■ Study questions
a – From the excerpt on coronavirus relief, pull out the passage that runs from "What are the" up to and including "the specifics here.", word for word.
b – Continue the excerpt on coronavirus relief, picking up right after its final sentence.

■ Excerpt to read
....

What are the details of President Joe Biden’s coronavirus relief plan?

The $1.9 trillion plan would aim to speed up the vaccine rollout and provide financial help to individuals, states and local governments and businesses. Called the “American Rescue Plan,” the legislative proposal would meet Biden’s goal of administering 100 million vaccines by the 100th day of his administration, while advancing his objective of reopening most schools by the spring. It would also include $1,400 checks for most Americans. Get the rest of the specifics here.

What kind of help can small businesses get right now?

A new round of Paycheck Protection Program loans recently became available for pandemic-ravaged businesses. These loans don’t have to be paid back if rules are met. Right now, loans are open for first-time applicants. And the application has to go through community banking organizations — no big banks, for now, at least. This rollout is designed to help business owners who couldn’t get a PPP loan before.

....

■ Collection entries
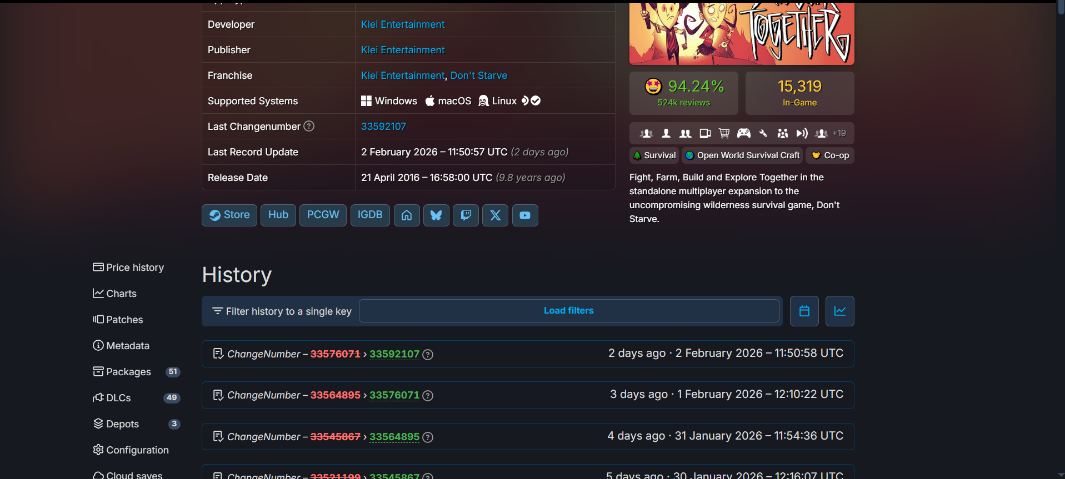
Task: Expand the 33576071 to 33592107 change entry
Action: (528, 354)
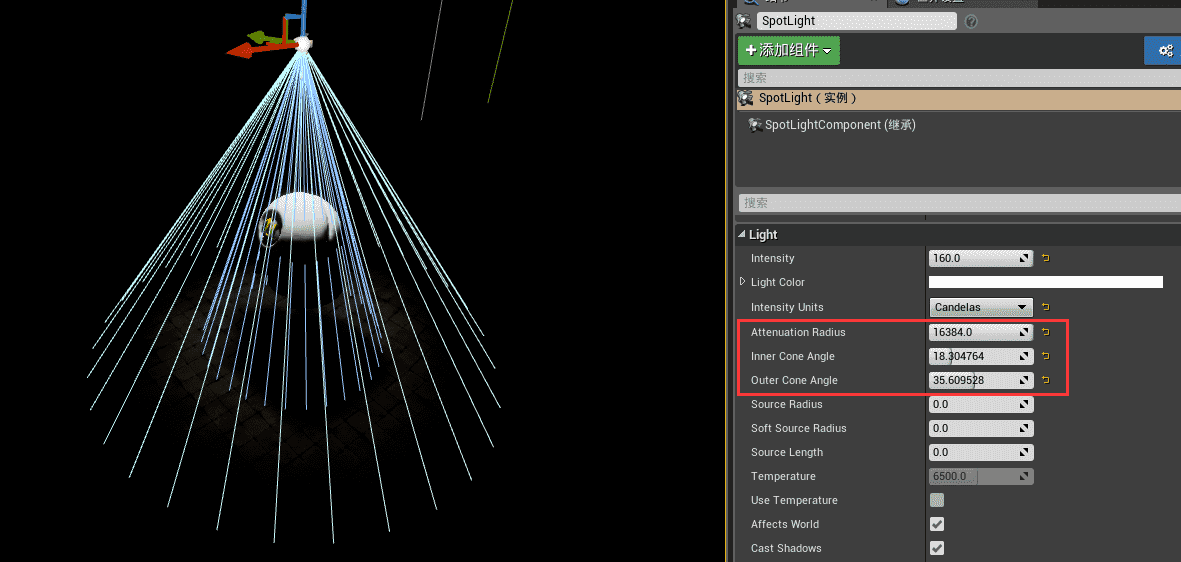The image size is (1181, 562).
Task: Click the white Light Color swatch
Action: (x=1045, y=282)
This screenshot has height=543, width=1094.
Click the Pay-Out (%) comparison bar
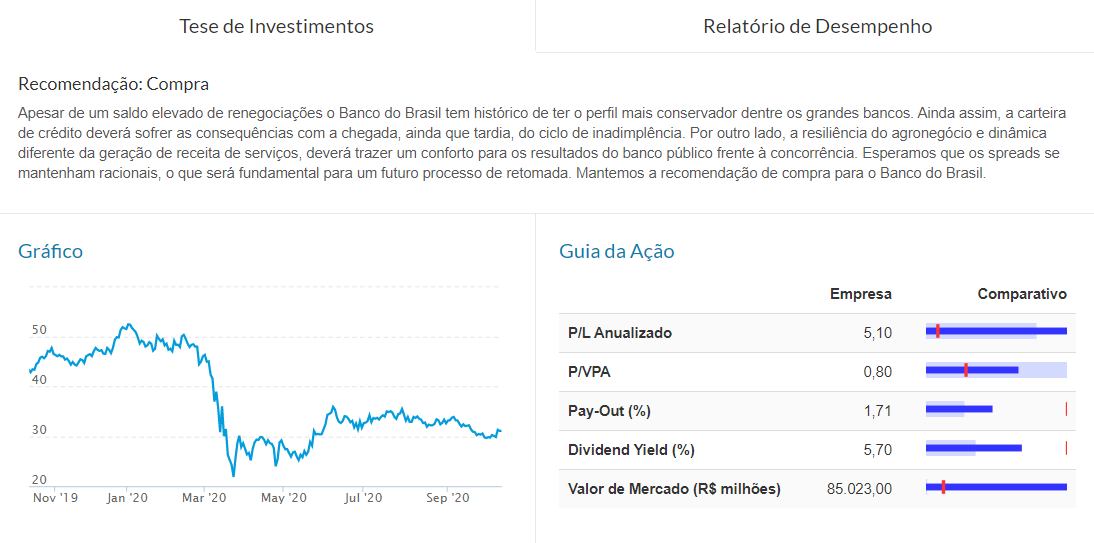996,409
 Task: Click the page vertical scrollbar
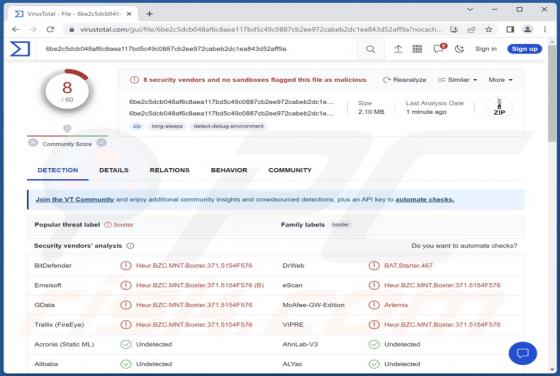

....

■ Answers per task
a –
What are the details of President Joe Biden’s coronavirus relief plan?

The $1.9 trillion plan would aim to speed up the vaccine rollout and provide financial help to individuals, states and local governments and businesses. Called the “American Rescue Plan,” the legislative proposal would meet Biden’s goal of administering 100 million vaccines by the 100th day of his administration, while advancing his objective of reopening most schools by the spring. It would also include $1,400 checks for most Americans. Get the rest of the specifics here.

b –
What does the hiring situation in the U.S. look like as we enter the new year?

New data on job openings and postings provide a glimpse of what to expect in the job market in the coming weeks and months. This time of year typically sees a spike in hiring and job-search activity, says Jill Chapman with Insperity, a recruiting services firm. But that kind of optimistic planning for the future isn’t really the vibe these days. Job postings have been lagging on the job search site Indeed. Listings were down about 11% in December compared to a year earlier.